TASK INSTRUCTIONS: Please return each line of the entries below that contains the word "under". Case counts.

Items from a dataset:
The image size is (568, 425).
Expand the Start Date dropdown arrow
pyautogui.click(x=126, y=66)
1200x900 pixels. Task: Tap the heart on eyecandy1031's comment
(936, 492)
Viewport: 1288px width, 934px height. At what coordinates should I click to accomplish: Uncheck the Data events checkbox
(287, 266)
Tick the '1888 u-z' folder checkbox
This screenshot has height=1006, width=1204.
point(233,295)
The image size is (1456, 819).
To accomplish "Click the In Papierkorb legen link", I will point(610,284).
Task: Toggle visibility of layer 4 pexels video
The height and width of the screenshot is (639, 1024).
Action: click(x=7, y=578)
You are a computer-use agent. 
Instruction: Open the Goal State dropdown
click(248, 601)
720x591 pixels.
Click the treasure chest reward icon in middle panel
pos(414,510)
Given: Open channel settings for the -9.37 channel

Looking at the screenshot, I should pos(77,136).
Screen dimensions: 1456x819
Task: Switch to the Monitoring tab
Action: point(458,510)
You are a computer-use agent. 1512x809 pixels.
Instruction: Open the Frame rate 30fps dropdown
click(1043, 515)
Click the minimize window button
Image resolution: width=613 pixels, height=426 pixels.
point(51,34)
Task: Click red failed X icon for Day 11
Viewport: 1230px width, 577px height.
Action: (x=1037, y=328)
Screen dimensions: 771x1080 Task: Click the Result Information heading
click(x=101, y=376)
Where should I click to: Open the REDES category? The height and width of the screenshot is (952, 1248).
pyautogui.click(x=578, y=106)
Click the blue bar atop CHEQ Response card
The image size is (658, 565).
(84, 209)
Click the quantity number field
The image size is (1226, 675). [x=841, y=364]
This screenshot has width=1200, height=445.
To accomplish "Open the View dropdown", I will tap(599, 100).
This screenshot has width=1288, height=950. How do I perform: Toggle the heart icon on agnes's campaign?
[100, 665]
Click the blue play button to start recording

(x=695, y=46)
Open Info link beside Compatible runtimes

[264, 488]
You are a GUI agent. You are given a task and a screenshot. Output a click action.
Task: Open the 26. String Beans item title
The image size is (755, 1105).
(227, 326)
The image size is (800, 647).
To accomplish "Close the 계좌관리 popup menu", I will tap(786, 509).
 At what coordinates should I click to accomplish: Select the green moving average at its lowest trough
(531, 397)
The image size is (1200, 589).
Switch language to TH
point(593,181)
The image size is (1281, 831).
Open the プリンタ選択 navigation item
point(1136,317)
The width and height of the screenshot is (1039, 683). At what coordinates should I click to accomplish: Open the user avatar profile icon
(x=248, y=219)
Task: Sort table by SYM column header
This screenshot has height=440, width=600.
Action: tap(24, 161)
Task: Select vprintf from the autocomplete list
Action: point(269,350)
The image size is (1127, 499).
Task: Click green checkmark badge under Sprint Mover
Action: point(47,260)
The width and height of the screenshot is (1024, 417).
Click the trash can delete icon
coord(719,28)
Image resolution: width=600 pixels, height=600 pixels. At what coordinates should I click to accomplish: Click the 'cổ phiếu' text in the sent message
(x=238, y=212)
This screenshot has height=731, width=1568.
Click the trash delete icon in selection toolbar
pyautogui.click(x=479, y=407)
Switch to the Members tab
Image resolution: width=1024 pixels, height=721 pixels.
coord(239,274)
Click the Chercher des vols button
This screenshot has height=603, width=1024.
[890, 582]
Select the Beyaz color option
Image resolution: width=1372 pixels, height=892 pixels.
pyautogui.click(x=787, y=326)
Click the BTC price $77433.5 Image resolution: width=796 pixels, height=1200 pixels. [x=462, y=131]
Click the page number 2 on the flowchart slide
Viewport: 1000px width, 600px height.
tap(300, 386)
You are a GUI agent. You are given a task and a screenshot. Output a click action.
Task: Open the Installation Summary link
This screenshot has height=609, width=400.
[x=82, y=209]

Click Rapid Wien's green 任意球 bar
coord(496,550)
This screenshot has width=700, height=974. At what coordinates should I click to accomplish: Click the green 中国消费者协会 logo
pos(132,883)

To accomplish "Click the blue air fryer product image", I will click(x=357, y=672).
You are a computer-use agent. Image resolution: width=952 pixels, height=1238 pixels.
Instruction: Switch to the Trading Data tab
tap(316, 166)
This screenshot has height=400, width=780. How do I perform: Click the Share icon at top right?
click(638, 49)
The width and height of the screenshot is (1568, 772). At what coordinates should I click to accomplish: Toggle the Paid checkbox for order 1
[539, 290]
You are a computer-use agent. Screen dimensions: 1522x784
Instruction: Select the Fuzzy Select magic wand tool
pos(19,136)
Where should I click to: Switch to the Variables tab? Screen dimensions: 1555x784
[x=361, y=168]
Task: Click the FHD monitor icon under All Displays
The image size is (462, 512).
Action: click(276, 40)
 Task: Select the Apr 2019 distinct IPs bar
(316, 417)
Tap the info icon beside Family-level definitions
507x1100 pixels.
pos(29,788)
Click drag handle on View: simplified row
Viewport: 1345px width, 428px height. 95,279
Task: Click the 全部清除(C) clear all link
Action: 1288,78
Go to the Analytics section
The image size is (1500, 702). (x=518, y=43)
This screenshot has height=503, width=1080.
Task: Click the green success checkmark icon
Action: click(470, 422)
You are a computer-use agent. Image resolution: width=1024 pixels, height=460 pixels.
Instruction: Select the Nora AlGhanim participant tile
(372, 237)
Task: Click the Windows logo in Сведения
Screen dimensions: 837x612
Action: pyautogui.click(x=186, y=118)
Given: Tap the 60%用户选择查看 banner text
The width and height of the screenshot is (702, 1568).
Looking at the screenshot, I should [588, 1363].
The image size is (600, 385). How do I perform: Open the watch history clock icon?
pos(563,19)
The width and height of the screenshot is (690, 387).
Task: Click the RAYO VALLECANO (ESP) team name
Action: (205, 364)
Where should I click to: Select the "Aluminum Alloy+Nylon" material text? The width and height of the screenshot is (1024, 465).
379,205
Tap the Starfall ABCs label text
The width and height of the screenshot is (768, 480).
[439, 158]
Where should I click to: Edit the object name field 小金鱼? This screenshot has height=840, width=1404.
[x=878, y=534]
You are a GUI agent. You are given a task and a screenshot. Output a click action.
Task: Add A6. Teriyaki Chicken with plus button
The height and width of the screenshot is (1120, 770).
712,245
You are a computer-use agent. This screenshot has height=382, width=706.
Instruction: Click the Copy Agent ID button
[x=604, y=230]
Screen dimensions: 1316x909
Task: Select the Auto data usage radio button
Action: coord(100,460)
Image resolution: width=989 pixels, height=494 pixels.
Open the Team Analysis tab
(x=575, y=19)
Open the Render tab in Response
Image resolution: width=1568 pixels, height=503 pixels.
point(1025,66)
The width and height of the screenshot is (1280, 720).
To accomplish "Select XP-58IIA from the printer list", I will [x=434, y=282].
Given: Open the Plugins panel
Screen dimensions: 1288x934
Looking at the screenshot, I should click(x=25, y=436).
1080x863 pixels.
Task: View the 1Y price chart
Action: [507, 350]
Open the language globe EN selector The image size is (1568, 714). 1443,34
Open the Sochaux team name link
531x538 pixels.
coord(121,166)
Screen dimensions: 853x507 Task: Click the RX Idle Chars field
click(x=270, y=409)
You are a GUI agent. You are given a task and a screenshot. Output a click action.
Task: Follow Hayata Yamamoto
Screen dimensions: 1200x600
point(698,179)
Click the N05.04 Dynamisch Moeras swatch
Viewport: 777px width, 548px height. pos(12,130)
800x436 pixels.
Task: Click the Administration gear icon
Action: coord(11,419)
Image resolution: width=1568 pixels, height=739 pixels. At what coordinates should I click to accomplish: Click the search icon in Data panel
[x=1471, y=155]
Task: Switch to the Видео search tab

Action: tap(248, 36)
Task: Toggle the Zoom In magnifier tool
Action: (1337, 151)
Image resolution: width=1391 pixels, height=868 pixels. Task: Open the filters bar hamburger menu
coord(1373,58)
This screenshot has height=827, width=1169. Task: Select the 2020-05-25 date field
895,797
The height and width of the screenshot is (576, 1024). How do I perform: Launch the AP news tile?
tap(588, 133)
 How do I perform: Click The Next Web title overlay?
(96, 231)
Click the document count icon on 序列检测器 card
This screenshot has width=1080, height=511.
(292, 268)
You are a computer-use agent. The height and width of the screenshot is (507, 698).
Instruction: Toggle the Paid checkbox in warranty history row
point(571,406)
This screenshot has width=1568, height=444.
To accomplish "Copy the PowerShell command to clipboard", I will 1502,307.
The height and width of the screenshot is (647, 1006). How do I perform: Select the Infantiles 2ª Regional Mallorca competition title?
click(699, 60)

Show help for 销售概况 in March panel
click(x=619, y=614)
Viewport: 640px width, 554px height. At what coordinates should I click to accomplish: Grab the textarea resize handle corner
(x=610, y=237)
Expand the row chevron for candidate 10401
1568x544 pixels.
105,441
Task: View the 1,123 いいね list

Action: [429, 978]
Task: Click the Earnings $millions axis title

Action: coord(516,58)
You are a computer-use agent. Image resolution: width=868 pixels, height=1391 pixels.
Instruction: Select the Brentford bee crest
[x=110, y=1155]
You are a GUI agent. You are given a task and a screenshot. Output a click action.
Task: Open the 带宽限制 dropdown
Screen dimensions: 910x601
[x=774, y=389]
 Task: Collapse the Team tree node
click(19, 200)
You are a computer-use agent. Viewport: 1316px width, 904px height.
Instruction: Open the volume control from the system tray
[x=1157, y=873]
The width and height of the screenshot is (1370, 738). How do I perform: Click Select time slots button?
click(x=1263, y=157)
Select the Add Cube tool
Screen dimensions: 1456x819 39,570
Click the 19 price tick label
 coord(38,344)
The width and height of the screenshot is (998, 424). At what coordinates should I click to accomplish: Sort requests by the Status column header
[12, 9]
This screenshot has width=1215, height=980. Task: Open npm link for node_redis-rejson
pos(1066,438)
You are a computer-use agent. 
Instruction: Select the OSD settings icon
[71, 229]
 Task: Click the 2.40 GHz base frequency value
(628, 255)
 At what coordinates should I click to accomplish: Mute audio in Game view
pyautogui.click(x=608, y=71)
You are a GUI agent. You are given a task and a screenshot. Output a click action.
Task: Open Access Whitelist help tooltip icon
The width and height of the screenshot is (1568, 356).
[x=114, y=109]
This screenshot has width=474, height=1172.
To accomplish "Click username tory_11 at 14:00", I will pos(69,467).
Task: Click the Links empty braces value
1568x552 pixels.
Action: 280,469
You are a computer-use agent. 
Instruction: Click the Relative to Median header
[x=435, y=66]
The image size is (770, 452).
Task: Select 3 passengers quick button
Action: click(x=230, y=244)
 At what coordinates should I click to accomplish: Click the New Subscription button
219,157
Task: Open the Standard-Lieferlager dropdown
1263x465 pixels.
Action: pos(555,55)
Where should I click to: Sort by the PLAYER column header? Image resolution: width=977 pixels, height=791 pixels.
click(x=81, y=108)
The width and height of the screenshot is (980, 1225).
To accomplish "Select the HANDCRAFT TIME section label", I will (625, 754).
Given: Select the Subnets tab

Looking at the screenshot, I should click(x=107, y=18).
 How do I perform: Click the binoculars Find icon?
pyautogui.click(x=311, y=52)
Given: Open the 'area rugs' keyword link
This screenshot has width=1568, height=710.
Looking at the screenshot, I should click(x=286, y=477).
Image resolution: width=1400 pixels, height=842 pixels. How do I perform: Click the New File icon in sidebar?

IN RESPONSE:
Task: Click green checkmark badge under Sprint Mover
Task: Click the FHD monitor icon under All Displays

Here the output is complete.